* PROBLEM STATEMENT
Can you turn the lines below into a numbered list, leaving out any blank ones?

* DATA RECORDS
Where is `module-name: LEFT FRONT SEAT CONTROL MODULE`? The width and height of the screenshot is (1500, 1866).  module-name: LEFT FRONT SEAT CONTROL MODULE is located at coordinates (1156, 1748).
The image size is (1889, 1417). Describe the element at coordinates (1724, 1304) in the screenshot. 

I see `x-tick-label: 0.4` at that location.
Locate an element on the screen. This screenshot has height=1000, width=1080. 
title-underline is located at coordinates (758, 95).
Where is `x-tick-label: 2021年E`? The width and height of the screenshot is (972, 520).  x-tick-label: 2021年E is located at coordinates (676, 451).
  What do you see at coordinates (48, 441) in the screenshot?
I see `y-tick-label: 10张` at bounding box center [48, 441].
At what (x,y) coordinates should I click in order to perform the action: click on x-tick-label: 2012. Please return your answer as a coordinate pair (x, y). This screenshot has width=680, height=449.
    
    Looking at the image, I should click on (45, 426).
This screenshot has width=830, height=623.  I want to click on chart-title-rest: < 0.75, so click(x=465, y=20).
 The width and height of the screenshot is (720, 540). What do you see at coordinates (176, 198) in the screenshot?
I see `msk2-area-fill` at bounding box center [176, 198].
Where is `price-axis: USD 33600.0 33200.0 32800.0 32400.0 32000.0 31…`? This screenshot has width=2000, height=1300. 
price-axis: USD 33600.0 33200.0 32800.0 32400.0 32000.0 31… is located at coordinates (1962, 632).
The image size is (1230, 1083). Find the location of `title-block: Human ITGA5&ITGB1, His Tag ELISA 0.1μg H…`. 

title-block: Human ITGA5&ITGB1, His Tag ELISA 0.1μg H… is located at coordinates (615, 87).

* TASK OUTPUT
1. Where is `module-name: LEFT FRONT SEAT CONTROL MODULE`? The width and height of the screenshot is (1500, 1866).  module-name: LEFT FRONT SEAT CONTROL MODULE is located at coordinates (1156, 1748).
2. The image size is (1889, 1417). Describe the element at coordinates (1724, 1304) in the screenshot. 
3. I see `x-tick-label: 0.4` at that location.
4. Locate an element on the screen. This screenshot has height=1000, width=1080. 
5. title-underline is located at coordinates (758, 95).
6. Where is `x-tick-label: 2021年E`? The width and height of the screenshot is (972, 520).  x-tick-label: 2021年E is located at coordinates (676, 451).
7.   What do you see at coordinates (48, 441) in the screenshot?
8. I see `y-tick-label: 10张` at bounding box center [48, 441].
9. At what (x,y) coordinates should I click in order to perform the action: click on x-tick-label: 2012. Please return your answer as a coordinate pair (x, y). This screenshot has width=680, height=449.
10.     Looking at the image, I should click on (45, 426).
11. This screenshot has width=830, height=623.  I want to click on chart-title-rest: < 0.75, so click(x=465, y=20).
12.  The width and height of the screenshot is (720, 540). What do you see at coordinates (176, 198) in the screenshot?
13. I see `msk2-area-fill` at bounding box center [176, 198].
14. Where is `price-axis: USD 33600.0 33200.0 32800.0 32400.0 32000.0 31…`? This screenshot has width=2000, height=1300. 
15. price-axis: USD 33600.0 33200.0 32800.0 32400.0 32000.0 31… is located at coordinates (1962, 632).
16. The image size is (1230, 1083). Find the location of `title-block: Human ITGA5&ITGB1, His Tag ELISA 0.1μg H…`. 
17. title-block: Human ITGA5&ITGB1, His Tag ELISA 0.1μg H… is located at coordinates (615, 87).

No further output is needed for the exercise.